▸ **Task description**: Please repeat the listing in its entirety, without any alteration.
= = = = =
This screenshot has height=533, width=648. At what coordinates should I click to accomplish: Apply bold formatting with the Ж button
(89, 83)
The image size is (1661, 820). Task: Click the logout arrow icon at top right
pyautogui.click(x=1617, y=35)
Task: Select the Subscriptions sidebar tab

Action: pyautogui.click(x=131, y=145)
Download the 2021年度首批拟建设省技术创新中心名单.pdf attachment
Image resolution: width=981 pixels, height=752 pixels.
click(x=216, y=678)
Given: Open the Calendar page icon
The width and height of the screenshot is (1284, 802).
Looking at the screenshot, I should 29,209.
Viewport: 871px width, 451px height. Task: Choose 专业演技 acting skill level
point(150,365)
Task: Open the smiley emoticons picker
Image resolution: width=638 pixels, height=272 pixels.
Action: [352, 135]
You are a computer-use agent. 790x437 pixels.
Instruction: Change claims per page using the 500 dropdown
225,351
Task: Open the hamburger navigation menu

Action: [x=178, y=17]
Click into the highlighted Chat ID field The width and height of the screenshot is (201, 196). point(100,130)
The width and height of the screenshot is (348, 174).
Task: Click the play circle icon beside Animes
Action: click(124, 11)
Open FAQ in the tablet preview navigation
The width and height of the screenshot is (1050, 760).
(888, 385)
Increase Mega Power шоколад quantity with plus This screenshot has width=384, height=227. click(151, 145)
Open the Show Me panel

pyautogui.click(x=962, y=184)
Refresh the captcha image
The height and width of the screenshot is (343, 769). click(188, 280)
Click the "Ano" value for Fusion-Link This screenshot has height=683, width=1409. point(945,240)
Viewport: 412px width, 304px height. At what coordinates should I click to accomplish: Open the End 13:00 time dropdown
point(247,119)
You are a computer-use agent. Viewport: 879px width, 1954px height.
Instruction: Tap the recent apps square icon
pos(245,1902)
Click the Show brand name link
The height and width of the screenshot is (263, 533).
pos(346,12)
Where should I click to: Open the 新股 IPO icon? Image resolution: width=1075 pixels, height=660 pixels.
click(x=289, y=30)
= = = = =
▸ **Written solution**:
This screenshot has height=533, width=648. At what coordinates should I click to accomplish: Apply bold formatting with the Ж button
(89, 83)
The image size is (1661, 820). Task: Click the logout arrow icon at top right
pyautogui.click(x=1617, y=35)
Task: Select the Subscriptions sidebar tab

Action: pyautogui.click(x=131, y=145)
Download the 2021年度首批拟建设省技术创新中心名单.pdf attachment
Image resolution: width=981 pixels, height=752 pixels.
click(x=216, y=678)
Given: Open the Calendar page icon
The width and height of the screenshot is (1284, 802).
Looking at the screenshot, I should 29,209.
Viewport: 871px width, 451px height. Task: Choose 专业演技 acting skill level
point(150,365)
Task: Open the smiley emoticons picker
Image resolution: width=638 pixels, height=272 pixels.
Action: [352, 135]
You are a computer-use agent. 790x437 pixels.
Instruction: Change claims per page using the 500 dropdown
225,351
Task: Open the hamburger navigation menu

Action: [x=178, y=17]
Click into the highlighted Chat ID field The width and height of the screenshot is (201, 196). point(100,130)
The width and height of the screenshot is (348, 174).
Task: Click the play circle icon beside Animes
Action: click(124, 11)
Open FAQ in the tablet preview navigation
The width and height of the screenshot is (1050, 760).
(888, 385)
Increase Mega Power шоколад quantity with plus This screenshot has width=384, height=227. click(151, 145)
Open the Show Me panel

pyautogui.click(x=962, y=184)
Refresh the captcha image
The height and width of the screenshot is (343, 769). click(188, 280)
Click the "Ano" value for Fusion-Link This screenshot has height=683, width=1409. point(945,240)
Viewport: 412px width, 304px height. At what coordinates should I click to accomplish: Open the End 13:00 time dropdown
point(247,119)
You are a computer-use agent. Viewport: 879px width, 1954px height.
Instruction: Tap the recent apps square icon
pos(245,1902)
Click the Show brand name link
The height and width of the screenshot is (263, 533).
pos(346,12)
Where should I click to: Open the 新股 IPO icon? Image resolution: width=1075 pixels, height=660 pixels.
click(x=289, y=30)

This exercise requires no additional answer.